Start of Supplied data
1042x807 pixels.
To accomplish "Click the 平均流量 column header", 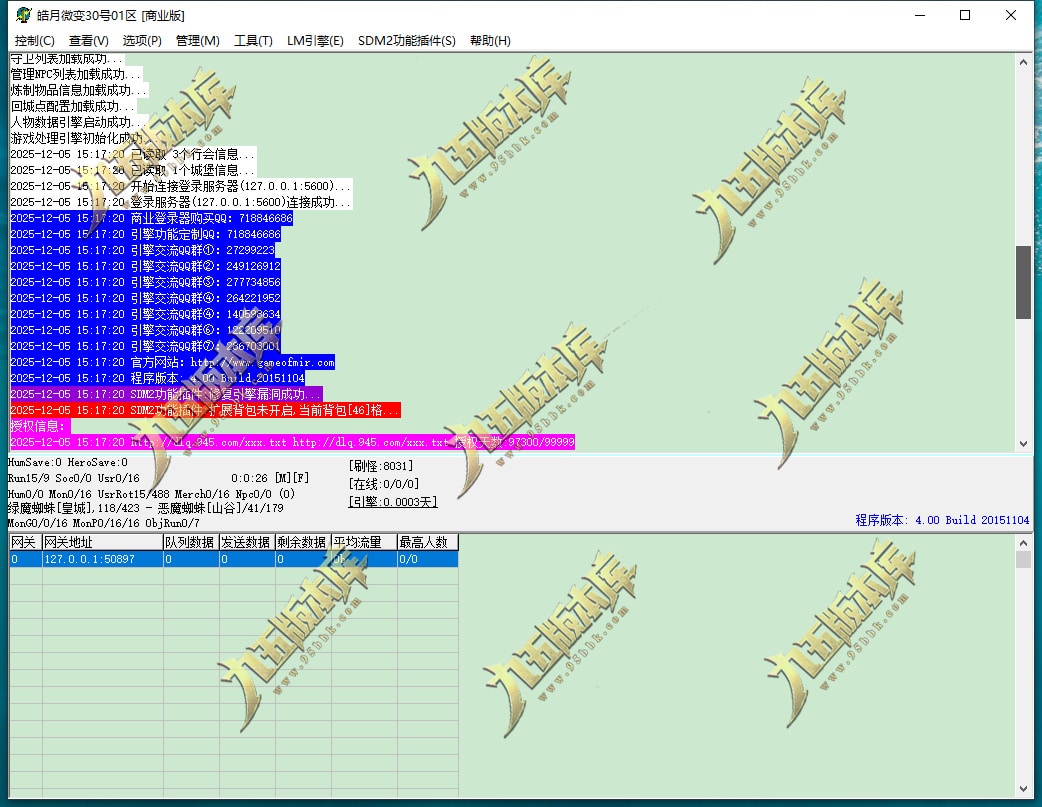I will 363,542.
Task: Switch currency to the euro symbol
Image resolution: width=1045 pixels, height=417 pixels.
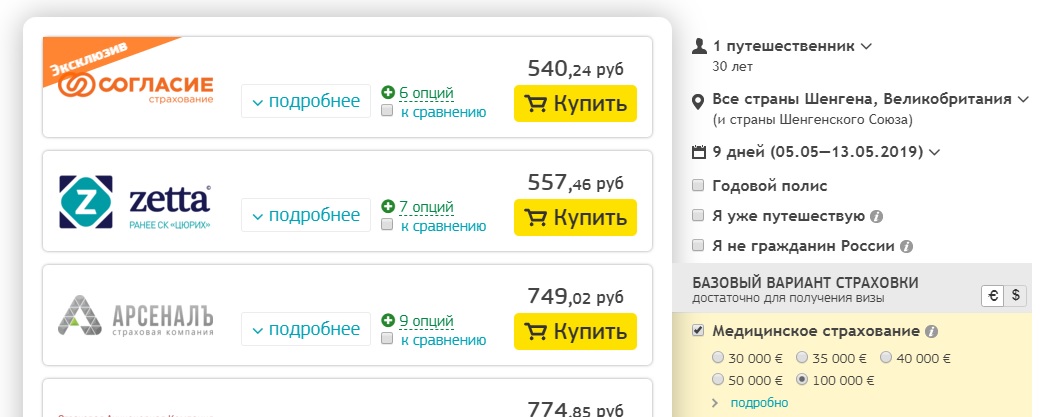Action: (993, 296)
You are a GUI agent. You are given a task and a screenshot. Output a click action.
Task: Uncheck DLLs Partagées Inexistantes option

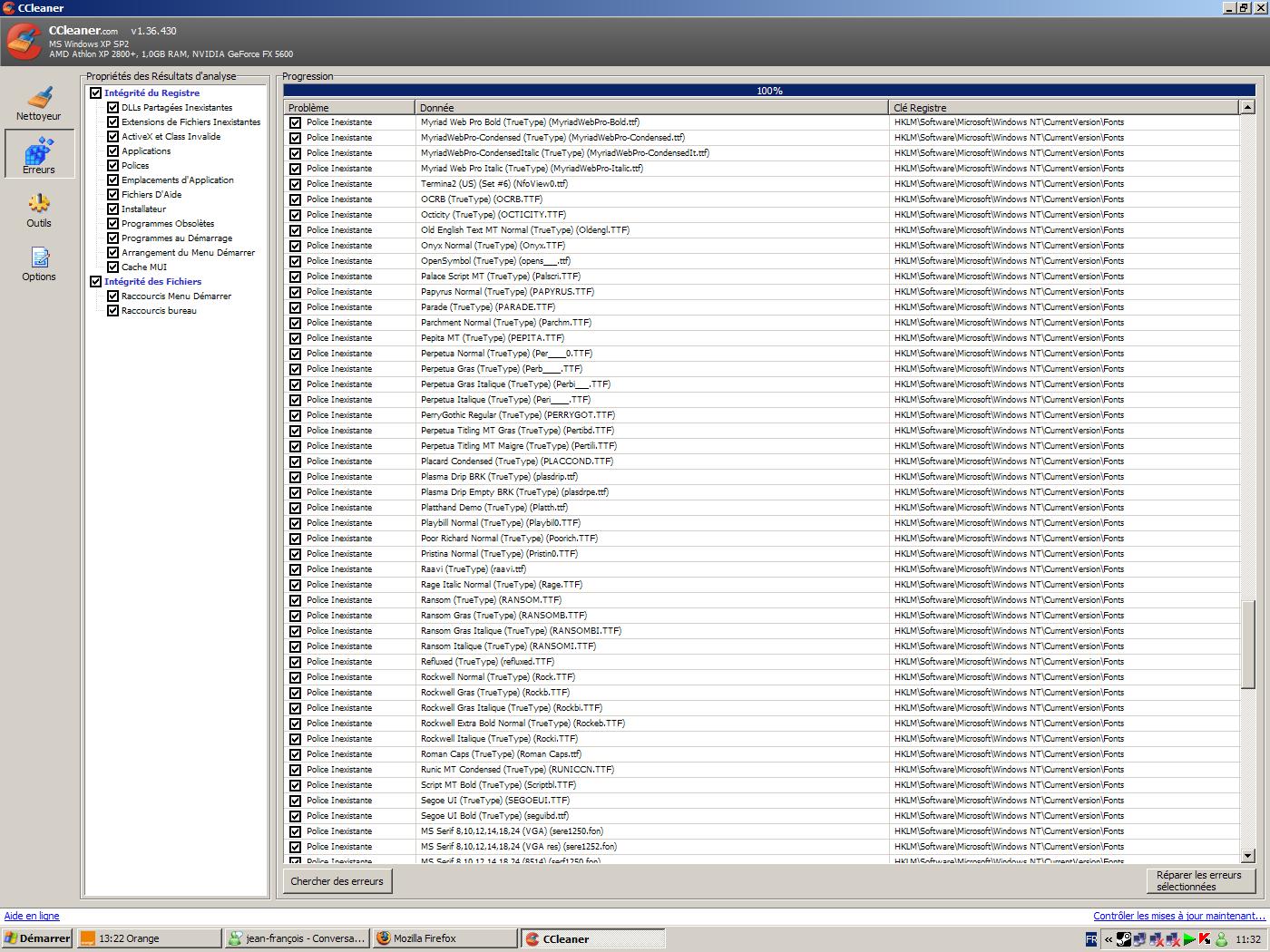pos(113,108)
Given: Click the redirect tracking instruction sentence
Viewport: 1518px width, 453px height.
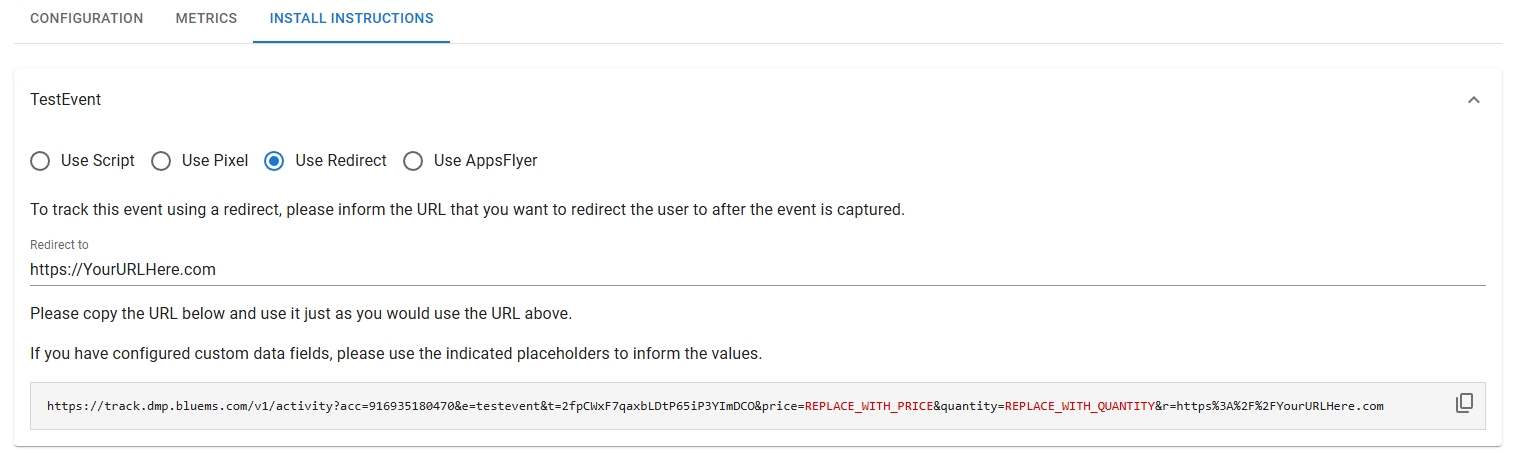Looking at the screenshot, I should pos(467,211).
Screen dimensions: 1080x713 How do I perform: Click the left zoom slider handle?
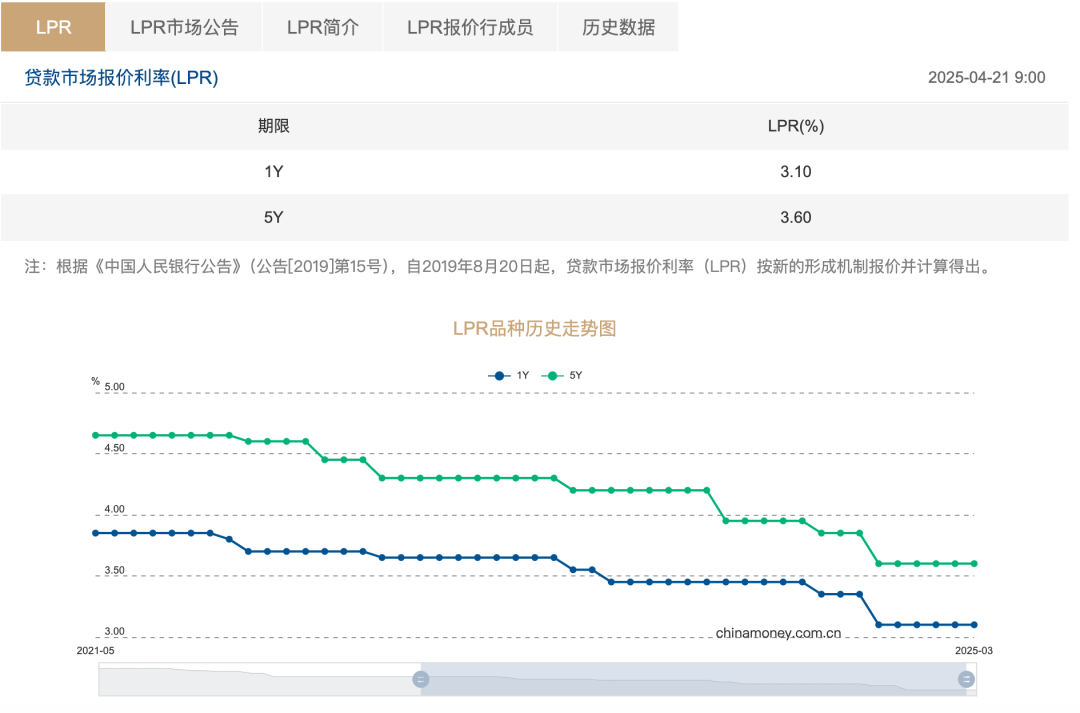(421, 680)
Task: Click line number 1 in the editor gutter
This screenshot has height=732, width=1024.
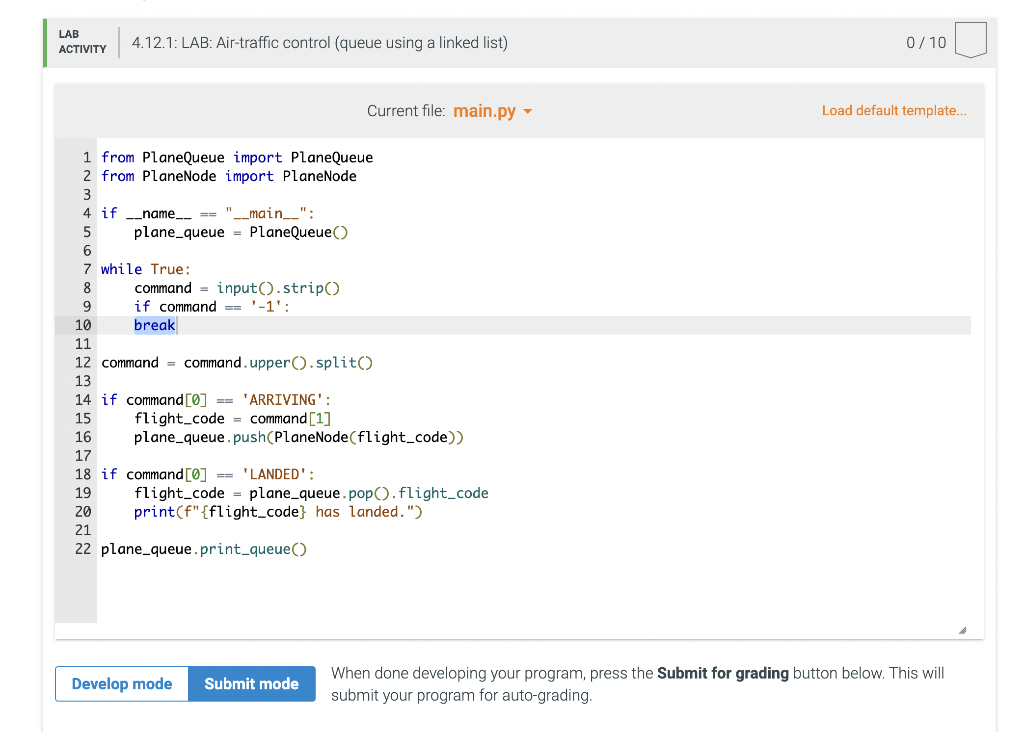Action: tap(87, 157)
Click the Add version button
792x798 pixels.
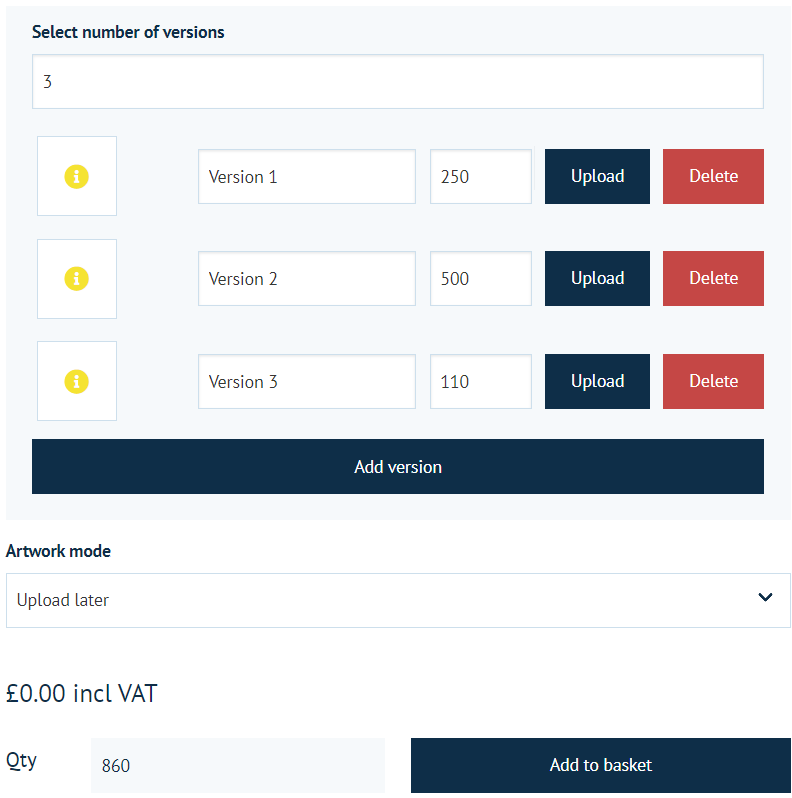(398, 467)
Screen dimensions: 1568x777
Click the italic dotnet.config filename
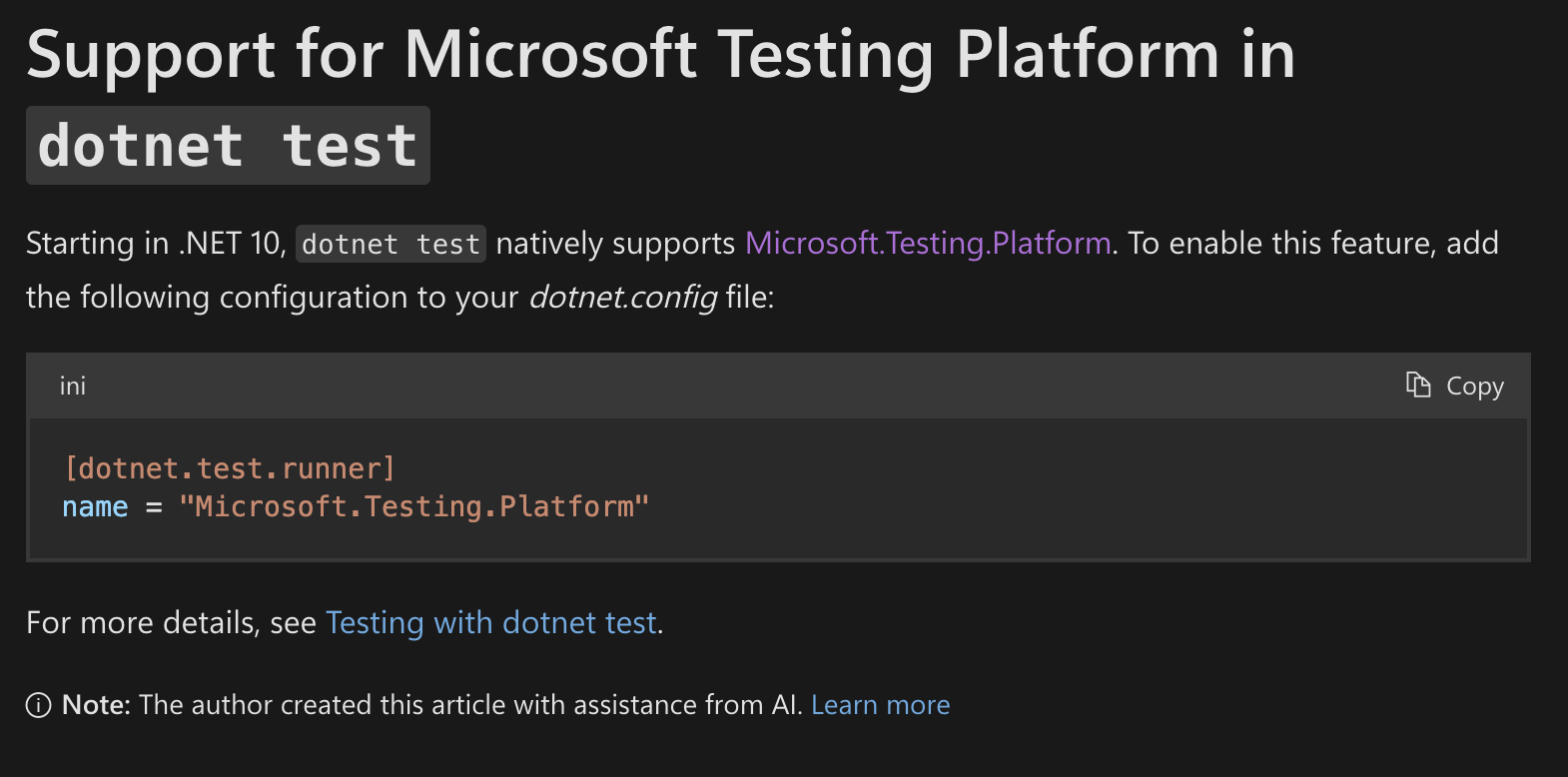coord(622,298)
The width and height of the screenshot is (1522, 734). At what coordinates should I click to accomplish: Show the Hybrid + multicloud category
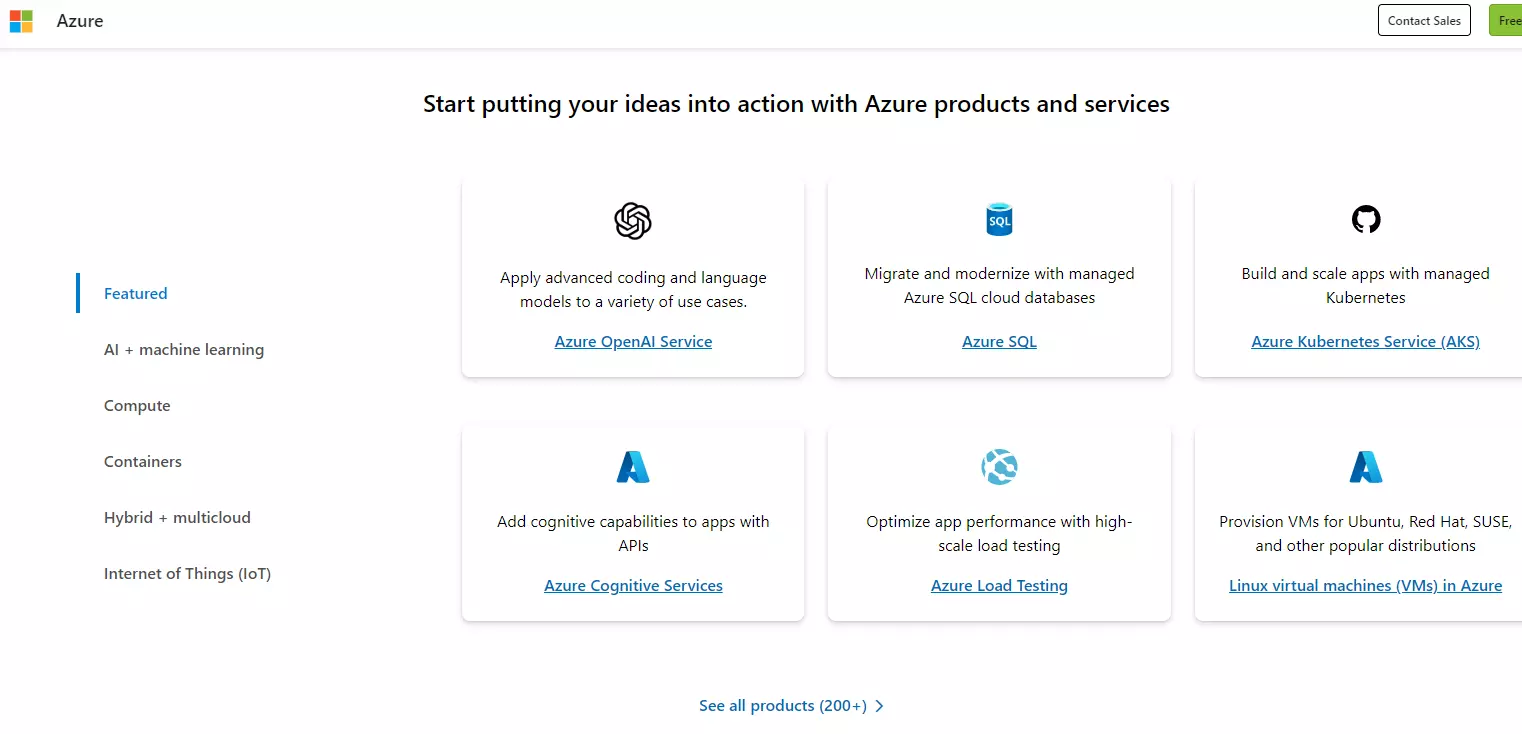point(177,517)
End of Supplied data
▶ [Your instructions] The line that contains "792x798 pixels." begins the part to retype, and the last line of the records above ends it. Retype both and everything between, exactly, without the pictures.

▶ [Exercise result]
792x798 pixels.
(398, 467)
Screen dimensions: 1568x777
Click the italic dotnet.config filename
coord(622,298)
The width and height of the screenshot is (1522, 734). At what coordinates should I click to accomplish: Show the Hybrid + multicloud category
point(177,517)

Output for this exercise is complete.